The fact that the sector is now overheated confirms another circumstance. "Although the additional housing offer last year has grown considerably, it has not yet been able to keep up with the high demand. This was evidently also partly due to the growing interest in housing outside the city ". The latter is the result of the high price of housing in the city that has ended up shifting the demand towards the surrounding areas.

Similar effects have also been observed in the rental segment, which have grown much more than in past years, not only in urban areas, but also outside. This explains why economists do not hesitate to talk about exaggerated price growth. "Housing prices in cities are still well above the level that appears justified by long-term economic and demographic determinants". In particular, a deviation from the "normal" levels between 15 and 30% is estimated. If it's not a bubble, we're missing it.

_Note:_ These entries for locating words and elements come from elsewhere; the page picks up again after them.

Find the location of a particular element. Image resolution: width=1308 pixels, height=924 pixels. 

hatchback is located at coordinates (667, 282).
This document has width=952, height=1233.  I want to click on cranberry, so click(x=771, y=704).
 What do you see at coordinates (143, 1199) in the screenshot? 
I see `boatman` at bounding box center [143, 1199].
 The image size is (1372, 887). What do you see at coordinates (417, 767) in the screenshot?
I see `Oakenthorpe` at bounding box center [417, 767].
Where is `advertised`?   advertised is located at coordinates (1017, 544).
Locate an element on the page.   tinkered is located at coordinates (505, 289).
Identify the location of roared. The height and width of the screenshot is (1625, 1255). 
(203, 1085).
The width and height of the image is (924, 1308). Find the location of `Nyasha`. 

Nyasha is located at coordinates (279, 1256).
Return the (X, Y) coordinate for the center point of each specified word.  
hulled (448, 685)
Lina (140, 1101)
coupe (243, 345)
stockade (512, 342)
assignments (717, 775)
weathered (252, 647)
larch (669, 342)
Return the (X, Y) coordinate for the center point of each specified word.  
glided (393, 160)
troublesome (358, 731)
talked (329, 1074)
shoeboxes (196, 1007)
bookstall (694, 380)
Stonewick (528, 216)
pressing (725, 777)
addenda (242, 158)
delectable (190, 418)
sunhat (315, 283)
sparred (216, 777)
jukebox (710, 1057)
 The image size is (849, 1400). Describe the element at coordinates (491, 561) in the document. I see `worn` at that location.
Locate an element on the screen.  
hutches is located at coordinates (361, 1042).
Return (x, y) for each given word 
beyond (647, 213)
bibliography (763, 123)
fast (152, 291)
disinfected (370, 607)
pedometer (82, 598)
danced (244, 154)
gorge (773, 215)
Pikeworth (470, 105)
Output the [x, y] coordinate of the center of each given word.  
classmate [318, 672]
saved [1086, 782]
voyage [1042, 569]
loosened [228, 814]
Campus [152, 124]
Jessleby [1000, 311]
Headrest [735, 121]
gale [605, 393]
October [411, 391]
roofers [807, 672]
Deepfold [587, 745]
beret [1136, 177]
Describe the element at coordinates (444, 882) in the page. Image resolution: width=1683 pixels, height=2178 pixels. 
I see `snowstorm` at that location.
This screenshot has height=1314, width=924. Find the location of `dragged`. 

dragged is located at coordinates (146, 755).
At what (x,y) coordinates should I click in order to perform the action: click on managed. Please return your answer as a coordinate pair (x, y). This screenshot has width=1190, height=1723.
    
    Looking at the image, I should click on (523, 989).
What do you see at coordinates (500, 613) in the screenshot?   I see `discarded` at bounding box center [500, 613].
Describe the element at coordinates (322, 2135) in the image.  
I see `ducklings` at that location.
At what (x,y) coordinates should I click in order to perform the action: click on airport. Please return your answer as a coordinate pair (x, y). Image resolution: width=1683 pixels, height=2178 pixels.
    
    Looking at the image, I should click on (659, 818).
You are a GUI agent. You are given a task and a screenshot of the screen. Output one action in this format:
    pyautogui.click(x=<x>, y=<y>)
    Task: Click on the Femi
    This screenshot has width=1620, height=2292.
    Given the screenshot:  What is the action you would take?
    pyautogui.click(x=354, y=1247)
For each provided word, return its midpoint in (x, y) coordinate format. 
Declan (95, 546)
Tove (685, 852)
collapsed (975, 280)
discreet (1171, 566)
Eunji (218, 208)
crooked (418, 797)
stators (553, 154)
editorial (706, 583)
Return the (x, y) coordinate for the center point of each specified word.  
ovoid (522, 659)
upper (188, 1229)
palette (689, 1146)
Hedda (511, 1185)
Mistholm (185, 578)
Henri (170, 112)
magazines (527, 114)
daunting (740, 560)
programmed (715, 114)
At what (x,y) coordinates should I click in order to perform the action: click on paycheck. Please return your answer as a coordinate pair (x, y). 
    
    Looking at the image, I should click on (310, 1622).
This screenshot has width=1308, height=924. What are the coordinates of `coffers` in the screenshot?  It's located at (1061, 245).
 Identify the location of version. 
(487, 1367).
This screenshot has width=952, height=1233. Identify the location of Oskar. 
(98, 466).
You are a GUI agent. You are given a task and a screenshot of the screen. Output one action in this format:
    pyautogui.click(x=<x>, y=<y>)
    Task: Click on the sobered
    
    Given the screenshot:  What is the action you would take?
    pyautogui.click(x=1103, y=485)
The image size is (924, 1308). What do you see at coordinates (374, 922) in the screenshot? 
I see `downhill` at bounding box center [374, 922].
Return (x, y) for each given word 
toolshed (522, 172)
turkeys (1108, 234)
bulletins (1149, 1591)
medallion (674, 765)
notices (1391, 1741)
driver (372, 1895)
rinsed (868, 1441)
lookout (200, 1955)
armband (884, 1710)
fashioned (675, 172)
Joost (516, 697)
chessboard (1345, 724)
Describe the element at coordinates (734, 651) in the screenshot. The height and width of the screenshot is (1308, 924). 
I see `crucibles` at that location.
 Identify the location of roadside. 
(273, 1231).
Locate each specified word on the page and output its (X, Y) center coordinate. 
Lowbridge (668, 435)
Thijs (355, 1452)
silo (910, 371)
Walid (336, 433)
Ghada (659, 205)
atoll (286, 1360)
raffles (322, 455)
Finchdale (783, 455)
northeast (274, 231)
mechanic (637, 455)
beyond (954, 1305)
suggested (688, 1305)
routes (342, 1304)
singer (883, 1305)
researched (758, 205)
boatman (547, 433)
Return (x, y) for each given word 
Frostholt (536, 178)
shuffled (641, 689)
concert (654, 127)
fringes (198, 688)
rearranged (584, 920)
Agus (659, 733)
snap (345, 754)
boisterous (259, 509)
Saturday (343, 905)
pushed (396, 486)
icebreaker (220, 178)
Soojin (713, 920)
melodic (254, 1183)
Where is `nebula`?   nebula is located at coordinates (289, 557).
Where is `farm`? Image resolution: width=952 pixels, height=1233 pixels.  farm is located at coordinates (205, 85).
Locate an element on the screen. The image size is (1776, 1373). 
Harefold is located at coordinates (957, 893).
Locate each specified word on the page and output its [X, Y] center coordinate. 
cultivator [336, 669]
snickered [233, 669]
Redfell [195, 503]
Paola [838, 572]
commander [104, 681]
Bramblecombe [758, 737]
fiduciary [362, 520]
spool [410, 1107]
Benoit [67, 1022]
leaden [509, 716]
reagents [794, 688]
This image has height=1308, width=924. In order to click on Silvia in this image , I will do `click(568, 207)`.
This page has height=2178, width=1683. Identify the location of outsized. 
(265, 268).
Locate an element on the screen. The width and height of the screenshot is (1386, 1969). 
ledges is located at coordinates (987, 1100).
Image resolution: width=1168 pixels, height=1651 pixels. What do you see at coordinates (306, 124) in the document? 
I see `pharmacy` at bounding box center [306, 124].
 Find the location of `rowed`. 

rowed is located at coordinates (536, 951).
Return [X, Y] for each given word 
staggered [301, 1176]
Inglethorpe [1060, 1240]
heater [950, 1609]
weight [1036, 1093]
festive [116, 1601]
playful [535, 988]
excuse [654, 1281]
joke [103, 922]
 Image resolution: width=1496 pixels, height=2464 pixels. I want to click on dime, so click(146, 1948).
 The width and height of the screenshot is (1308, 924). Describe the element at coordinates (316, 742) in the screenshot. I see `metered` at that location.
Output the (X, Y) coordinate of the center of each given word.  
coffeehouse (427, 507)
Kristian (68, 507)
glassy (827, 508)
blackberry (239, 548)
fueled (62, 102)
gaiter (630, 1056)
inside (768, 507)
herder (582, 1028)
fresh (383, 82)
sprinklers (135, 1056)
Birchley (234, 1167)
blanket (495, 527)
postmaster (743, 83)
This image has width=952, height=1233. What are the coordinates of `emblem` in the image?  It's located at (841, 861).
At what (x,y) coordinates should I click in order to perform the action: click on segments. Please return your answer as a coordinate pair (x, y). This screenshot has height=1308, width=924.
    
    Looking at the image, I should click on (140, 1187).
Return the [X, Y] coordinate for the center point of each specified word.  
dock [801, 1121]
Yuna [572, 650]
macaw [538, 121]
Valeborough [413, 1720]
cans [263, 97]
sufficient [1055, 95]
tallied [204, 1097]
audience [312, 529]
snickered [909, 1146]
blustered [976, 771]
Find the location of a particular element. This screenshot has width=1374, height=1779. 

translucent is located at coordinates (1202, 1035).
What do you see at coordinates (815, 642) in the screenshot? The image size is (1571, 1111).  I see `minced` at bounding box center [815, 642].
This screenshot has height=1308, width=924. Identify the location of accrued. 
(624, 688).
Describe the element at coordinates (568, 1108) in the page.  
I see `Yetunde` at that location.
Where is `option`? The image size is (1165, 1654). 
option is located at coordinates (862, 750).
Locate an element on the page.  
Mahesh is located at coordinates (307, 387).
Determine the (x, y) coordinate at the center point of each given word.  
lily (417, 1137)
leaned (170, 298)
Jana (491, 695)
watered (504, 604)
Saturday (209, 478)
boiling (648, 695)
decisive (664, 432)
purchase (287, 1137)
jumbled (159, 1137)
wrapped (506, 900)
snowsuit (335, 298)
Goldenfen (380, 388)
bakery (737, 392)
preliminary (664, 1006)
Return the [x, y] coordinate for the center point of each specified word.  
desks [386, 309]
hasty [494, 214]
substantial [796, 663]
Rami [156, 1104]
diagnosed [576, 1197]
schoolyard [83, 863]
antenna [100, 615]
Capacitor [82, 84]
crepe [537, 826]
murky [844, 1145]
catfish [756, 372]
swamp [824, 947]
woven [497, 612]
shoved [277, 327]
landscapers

The exuberant trends of the German market seem an absurd economic if we compare them with those of our country, despite Italy shares with Germany the general features of monetary policy that imply a very low cost of credit and despite certain similarities in demographic trends. The latest data published by Istat in fact, relating to the third quarter of 2018 are not very exciting.

Again on a 2010 basis (index 100), overall brick prices have fallen by more than 15%, but only because those of new homes have managed to remain stable. Because if we look at the price trend in the largest sample of Italian real estate, ie the existing houses, the comparison with Germany is even daunting. In fact, prices have fallen by almost 25% on average. While our real estate wealth burned for a quarter, the German one almost doubled. And the end of the adverse cycle does not seem close. The latest data on notarial trades, again disseminated by ISTAT in relation to the third quarter, show a decrease in sales of the previous quarter (-0.2 the house), with an annual growth of just 1.6%, moreover, concentrated on the housing sector (+ 3.9%). If we look at the economic sector, the figure is discouraging: on an annual basis we are at -27.1%.